Тургенев уехал тотчас. Толстого пришлось отправлять отдельно. Лошадей не было, экипажа тоже. Но это, конечно, мелочи. Их нетрудно преодолеть. Хуже получилось по существу.
Два лучших русских писателя рассорились на семнадцать лет, обменялись оскорбительными письмами, дело чуть не дошло до дуэли… из-за чего? Бедная Поля встала между ними, разделила так: Тургенев по внешности оказался неправ, но внутренно его позиция гораздо лучше — он вскипел, сказал ненужное и извинился. Сам страдал из-за своей резкости. В положение праведника, не вызывающего сочувствия, попал Толстой, требовавший дуэли после извинения, вообще «удовлетворения» своим интересам — слава Богу, он его не получил.
Из Богуслава, где остановился на ночлег, выехав от Фета, посылал Толстой домой за ружейными пулями. Предлагал Тургеневу дуэль «на ружьях», чтобы она кончилась непременно, как следует. Тургенев принял дуэль только на европейских условиях, т. е. на пистолетах. Тогда Толстой написал ему грубое письмо. В дневнике же записал о Тургеневе: «…Он подлец совершенный, но я думаю, что со временем не выдержу и прощу его».
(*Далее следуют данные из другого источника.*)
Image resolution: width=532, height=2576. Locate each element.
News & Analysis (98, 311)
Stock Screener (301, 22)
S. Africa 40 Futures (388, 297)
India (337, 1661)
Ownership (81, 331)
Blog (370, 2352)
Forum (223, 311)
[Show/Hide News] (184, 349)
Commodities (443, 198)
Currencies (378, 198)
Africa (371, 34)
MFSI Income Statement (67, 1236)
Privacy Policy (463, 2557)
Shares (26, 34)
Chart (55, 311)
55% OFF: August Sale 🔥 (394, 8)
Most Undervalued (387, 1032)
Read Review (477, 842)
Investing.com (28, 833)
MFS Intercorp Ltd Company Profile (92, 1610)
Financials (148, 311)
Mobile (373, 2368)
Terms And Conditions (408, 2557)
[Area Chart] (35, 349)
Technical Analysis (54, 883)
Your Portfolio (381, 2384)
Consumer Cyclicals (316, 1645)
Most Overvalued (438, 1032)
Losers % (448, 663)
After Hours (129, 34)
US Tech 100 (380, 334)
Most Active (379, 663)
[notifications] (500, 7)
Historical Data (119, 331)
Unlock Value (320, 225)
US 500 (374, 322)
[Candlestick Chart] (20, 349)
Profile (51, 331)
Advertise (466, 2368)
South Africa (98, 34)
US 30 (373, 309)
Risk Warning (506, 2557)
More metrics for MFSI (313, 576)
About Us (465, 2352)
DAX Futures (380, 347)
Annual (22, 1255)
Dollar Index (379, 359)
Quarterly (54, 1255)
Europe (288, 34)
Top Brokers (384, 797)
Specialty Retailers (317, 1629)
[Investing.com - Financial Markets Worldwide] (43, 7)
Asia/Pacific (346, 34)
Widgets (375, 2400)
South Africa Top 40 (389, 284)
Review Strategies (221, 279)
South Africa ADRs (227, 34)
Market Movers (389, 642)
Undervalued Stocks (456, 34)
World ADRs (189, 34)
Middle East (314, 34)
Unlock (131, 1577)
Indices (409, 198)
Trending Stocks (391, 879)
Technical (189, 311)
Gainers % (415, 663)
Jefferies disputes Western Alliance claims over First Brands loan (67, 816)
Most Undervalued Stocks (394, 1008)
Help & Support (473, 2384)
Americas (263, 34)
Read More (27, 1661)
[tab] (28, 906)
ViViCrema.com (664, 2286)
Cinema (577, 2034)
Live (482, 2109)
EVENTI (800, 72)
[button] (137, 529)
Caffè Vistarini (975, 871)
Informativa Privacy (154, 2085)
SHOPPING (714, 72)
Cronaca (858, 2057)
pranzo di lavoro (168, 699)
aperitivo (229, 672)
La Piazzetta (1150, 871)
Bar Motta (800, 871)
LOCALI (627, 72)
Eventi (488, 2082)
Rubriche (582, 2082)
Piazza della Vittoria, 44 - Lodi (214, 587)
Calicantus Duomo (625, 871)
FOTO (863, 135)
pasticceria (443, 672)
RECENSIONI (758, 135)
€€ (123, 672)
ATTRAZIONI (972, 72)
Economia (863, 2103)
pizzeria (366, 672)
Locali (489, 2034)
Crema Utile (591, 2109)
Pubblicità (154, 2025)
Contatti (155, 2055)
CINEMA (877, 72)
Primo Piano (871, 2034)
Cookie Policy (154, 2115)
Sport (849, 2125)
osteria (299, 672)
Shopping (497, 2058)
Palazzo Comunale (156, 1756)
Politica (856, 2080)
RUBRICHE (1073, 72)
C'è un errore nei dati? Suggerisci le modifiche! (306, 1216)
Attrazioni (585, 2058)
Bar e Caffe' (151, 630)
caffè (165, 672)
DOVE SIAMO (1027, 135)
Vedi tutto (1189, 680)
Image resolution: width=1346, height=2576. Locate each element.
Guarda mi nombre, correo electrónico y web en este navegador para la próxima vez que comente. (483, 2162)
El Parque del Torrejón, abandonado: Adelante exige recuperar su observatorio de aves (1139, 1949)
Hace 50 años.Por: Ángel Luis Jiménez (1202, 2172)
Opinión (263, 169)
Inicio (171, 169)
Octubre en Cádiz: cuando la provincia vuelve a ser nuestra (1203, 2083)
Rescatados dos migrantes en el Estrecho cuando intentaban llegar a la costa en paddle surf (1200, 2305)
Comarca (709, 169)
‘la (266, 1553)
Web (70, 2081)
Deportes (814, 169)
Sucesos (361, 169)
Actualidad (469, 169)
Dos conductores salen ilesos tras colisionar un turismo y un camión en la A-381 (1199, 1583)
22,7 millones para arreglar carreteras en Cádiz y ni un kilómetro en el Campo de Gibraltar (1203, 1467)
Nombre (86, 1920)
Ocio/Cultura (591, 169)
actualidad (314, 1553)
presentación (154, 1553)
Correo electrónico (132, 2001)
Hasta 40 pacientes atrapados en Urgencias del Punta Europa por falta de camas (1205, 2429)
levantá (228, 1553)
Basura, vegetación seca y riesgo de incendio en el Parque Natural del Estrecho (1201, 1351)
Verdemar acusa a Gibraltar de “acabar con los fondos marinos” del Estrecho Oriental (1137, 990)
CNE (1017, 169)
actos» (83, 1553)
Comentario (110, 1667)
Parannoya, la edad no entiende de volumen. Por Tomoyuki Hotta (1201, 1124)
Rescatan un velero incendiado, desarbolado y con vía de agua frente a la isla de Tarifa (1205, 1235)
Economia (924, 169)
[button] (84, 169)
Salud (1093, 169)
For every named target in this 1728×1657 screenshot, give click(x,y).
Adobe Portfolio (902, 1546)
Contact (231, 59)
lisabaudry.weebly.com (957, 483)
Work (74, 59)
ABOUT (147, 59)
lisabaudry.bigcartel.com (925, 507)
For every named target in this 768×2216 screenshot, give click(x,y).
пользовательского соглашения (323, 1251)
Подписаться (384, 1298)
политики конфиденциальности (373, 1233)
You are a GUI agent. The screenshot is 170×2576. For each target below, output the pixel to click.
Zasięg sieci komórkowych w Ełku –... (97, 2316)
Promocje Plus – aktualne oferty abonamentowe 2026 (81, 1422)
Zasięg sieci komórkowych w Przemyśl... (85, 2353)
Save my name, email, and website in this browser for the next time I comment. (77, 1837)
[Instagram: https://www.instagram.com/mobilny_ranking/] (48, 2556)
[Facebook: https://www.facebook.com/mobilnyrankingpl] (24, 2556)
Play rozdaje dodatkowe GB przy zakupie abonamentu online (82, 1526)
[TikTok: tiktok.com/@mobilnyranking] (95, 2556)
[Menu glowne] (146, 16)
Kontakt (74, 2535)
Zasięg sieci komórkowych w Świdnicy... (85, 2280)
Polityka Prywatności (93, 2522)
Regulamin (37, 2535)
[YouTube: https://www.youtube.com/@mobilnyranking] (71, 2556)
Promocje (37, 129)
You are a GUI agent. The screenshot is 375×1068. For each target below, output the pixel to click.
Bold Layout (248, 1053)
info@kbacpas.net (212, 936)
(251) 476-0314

В то самое время, когда Тургенев грыз себя за несдерхсанность, а Толстой восхищался своей добротой, некрасивая Поля Тургенева разрисовывала во Франции какие-нибудь благонамеренные кипсеки, помогала бедным, училась петь, подчинялась добродетельной г-же Иннис, ненавидела Виардо. Никак не могла она думать, что из-за нее в той России, которую она совсем забыла, отец так взволновался. Толстого она вовсе не знала. Ее гораздо более занимало то, пустят ли ее потанцевать на бал или нет.
* * *
Тургенев отписал о ссоре графине Ламберт. Он признавал свою вину. Дело же в целом объяснял давней нелюбовью, отталкиванием от Толстого. Неизвестно, что отвечала графиня. Но их отношения вообще несколько менялись. Она сама переживала тяжелые потрясенья: смерть единственного сына, смерть брата, собственные болезни. Раньше она являлась «утешительницей». Теперь ее самое надо было утешать и поддерживать — что Тургенев с дружеской добротой и делал. Но ей все казалось, что мало. Что он начинает с нею скучать, что ее печаль «стеной стала» между ними. Сама она замыкалась, уходила в религию. Он казался ей «преисполненным земной жизнью и преданным ей». Тургенев отвечал, что если не успел приникнуть к неземному, то земное все давно ушло от него. (По крайней мере, так ему казалось.) «Я нахожусь в какой-то пустыне, туманной и тяжелой».
К неземному приникнуть, как графиня, он и вообще не мог. Не был верующим и скорбел об этом, именно теперь, видя, с каким достоинством переносит свои беды графиня (в человеческом, однако, утешении тоже нуждавшаяся). К христианскому ее смирению относился почти благоговейно. Но себя христианином не считал. Или, вернее, не называл. Христианскими же качествами души и высокими тяготениями обладал. «Имеющий веру имеет все, и ничего потерять не может; а кто ее не имеет, тот ничего не имеет» — это слова Тургенева. «Ничего не хотеть и не ждать для себя и глубоко сочувствовать другому — это и есть настоящая святость». Не видя последнего в себе, он чрезвычайно ценил его в графине. Это и ставило его в положение скромности.
Ему самому смирение было необходимо. Трудности шли отовсюду. Нападки за «Отцов и детей» превзошли все возможное. На Тургенева действовали они болезненно. Свою правоту он знал. Характером же достаточным не обладал, как-то поддавался, падал духом. Будучи избалованным, слишком любил любовь и поклоненье. Пробовал возражать. Кажется, не всегда был достаточно тверд с молодежью. В общем же ему казалось, что он устарел, что новое поколение не признает его и ненавидит. В награду за труды, седины, годы, получал поношенья. Ему хотелось тишины, мира, света — и не хотелось России. В эти годы он сильно отходил от Родины.
А с другой стороны: прежнее, куртавенельское с Виардо ушло навсегда. Надо было свыкаться с иным. Здесь он, по-видимому, успел больше, чем в литературе. Та струйка смирения, что впервые открылась в год «Дворянского гнезда» через Лизу, ширилась — может быть, и не без влияния графини Ламберт. Разумеется, до того настроения, в котором писала она ему из Тихвинского монастыря, он не доходил.